Ingested Nitrate, Disinfection By-products, and Kidney Cancer Risk in Older Women

Background: N-nitroso compounds formed endogenously after nitrate/nitrite ingestion are animal renal carcinogens. Previous epidemiologic studies of drinking water nitrate did not evaluate other potentially toxic water contaminants, including the suspected renal carcinogen chloroform. Methods: In a cohort of postmenopausal women in Iowa (1986–2010), we used historical measurements to estimate long-term average concentrations of nitrate-nitrogen (NO3−N) and disinfection by-products (DBP) in public water supplies.
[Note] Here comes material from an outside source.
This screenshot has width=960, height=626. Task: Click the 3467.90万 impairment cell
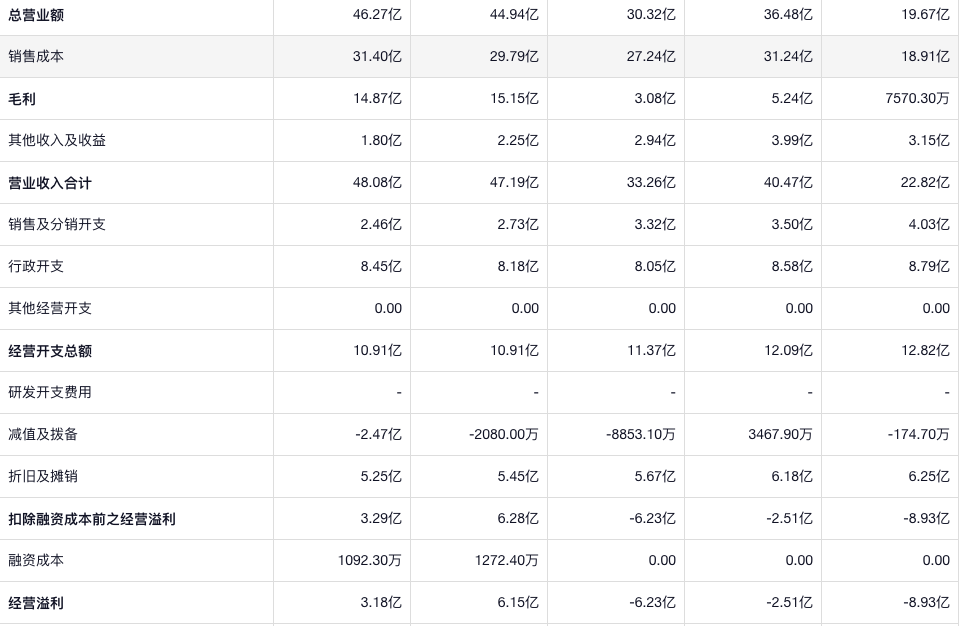[x=780, y=435]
For NO3–N and the regulated DBP (total trihalomethanes [THM] and the sum of five haloacetic acids [HAA5]), we estimated the number of years of exposure above one-half the current maximum contaminant level (>½-MCL NO3–N; >5 mg/L). Dietary intakes were assessed via food frequency questionnaire. We estimated hazard ratios (HRs) and 95% confidence intervals (CIs) with Cox models, and evaluated interactions with factors influencing N-nitroso compound formation. Results: We identified 125 incident kidney cancers among 15,577 women reporting using water from public supplies >10 years. In multivariable models, risk was higher in the 95th percentile of average NO3–N (HRp95vsQ1 = 2.3; CI: 1.2, 4.3; Ptrend = 0.33) and for any years of exposure >½-MCL; adjustment for total THM did not materially change these associations. There were no independent relationships with total THM, individual THMs chloroform and bromodichloromethane, or with haloacetic acids. Dietary analyses yielded associations with high nitrite intake from processed meats but not nitrate or nitrite overall. We found no interactions. Conclusions: Relatively high nitrate levels in public water supplies were associated with increased risk of renal cancer. Our results also suggest that nitrite from processed meat is a renal cancer risk factor.